# MQB Tiguan Mud Flaps (finally)



## Capnoats (Feb 5, 2019)

I reached out to Rok Blokz since rally armor had no plans of making mudflaps for this vehicle. And within 2 weeks they’ve created these. They screw into existing holes that are already in the fender well, without having to drill into the plastics in the fender. Top notch product, took about 10 minutes to install. They should have them up on the website in about a week .


----------



## Reihenmotor5 (Dec 1, 2006)

Nice, wonder if they can make something for the R line...


Sent from my iPhone using Tapatalk


----------



## Capnoats (Feb 5, 2019)

I don’t see why not, I honestly don’t know the difference between to two. May I ask what’s different?


----------



## Reihenmotor5 (Dec 1, 2006)

From other threads it appears the shape of the R Line is different just enough that the “stock” mud flaps used on non R models don’t fit. 


Sent from my iPhone using Tapatalk


----------



## Capnoats (Feb 5, 2019)

Can you post a photo on the inside of your wheel well( front and rear) where the mudflaps would go. I could tell you if they’ll fit or not.


----------



## Reihenmotor5 (Dec 1, 2006)

People have used a short Rally Armor model for the R model. I’ll have to grab a pic later, got snow coming down here right now. 


Sent from my iPhone using Tapatalk


----------



## Capnoats (Feb 5, 2019)

No rush, just curious to see


----------



## jimothy cricket (Jul 9, 2008)

These look almost identical to the Rally Armour mud flaps. Looks like the benefit of these is that they're pre-drilled.


----------



## Capnoats (Feb 5, 2019)

Predrilled, no need for leveling because they attach to existing screws already, and no need to drill into the plastic fender with self tapping screws that I see everyone doing.


----------



## jono119 (Mar 16, 2018)

Wonder what the pricing will be. Also color choices...


----------



## impulsek2 (Feb 12, 2019)

Im Sold. 
What tires are you running?


----------



## Capnoats (Feb 5, 2019)

Not sure on price yet, but all the prices they have on their site are super fair for the quality. Colors seem endless. And I’m running bfgoodrich k02’s. 225/65/17


----------



## TofuBoyz (Jul 10, 2018)

Looks nice. I have a cheap set from amazon and one has already snapped. I’ll be looking into these depending on color options


----------



## Suds_Zville (Aug 17, 2010)

◆ **GIVEN INSTRUCTION A**
Please say whether each statement agrees with the mud flap thread, answering yes or no and quoting the words that decide it: (i) the Rok Blokz flaps require drilling into the fender plastics; (ii) installing them took about 10 minutes; (iii) Capnoats already knows what they will cost.
◆ **GIVEN INSTRUCTION B**
Answer from the mud flap thread:
(i) What tire size does Capnoats run?
(ii) What weather kept Reihenmotor5 from taking a picture right away?
(iii) What happened to one of TofuBoyz's cheap Amazon flaps?
The material after the mud flap thread has no part in this.

◆ **MATERIAL**
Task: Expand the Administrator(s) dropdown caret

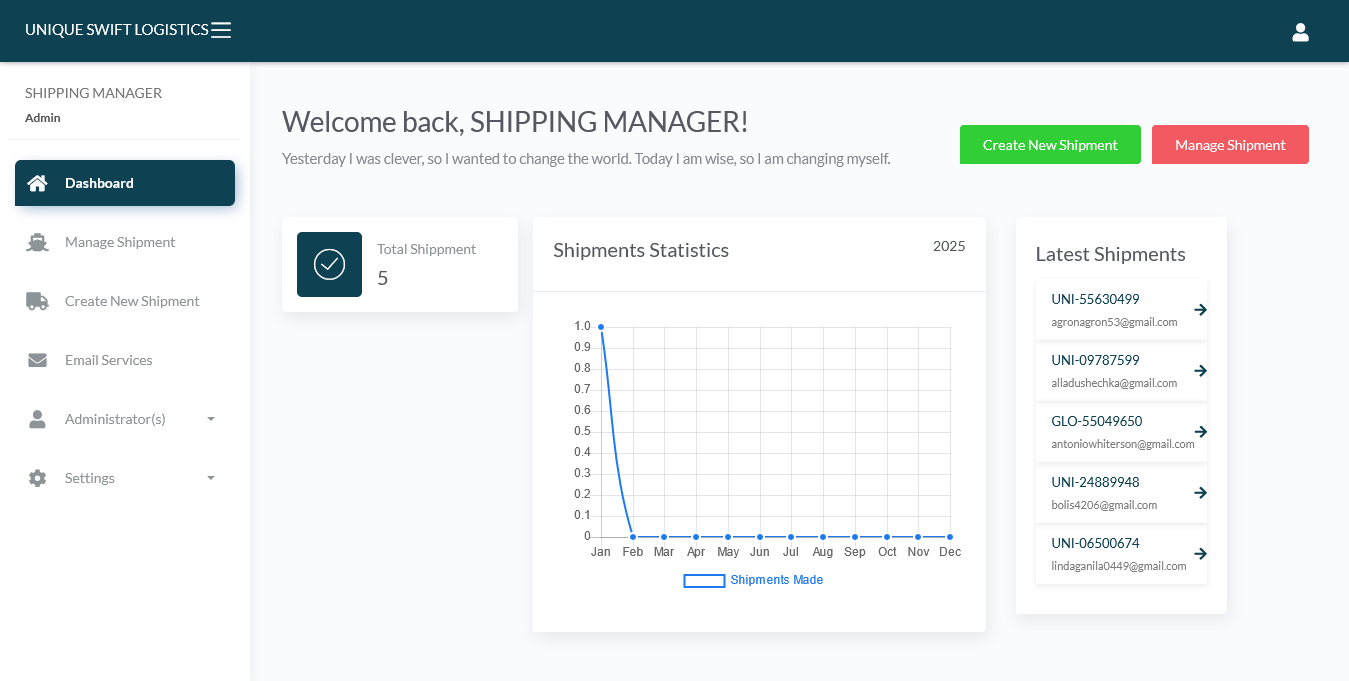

◆ **FINAL RESULT A**
(i) No: "without having to drill into the plastics in the fender"
(ii) Yes: "took about 10 minutes to install"
(iii) No: "Not sure on price yet"

◆ **FINAL RESULT B**
(i) 225/65/17
(ii) Snow coming down
(iii) It has already snapped.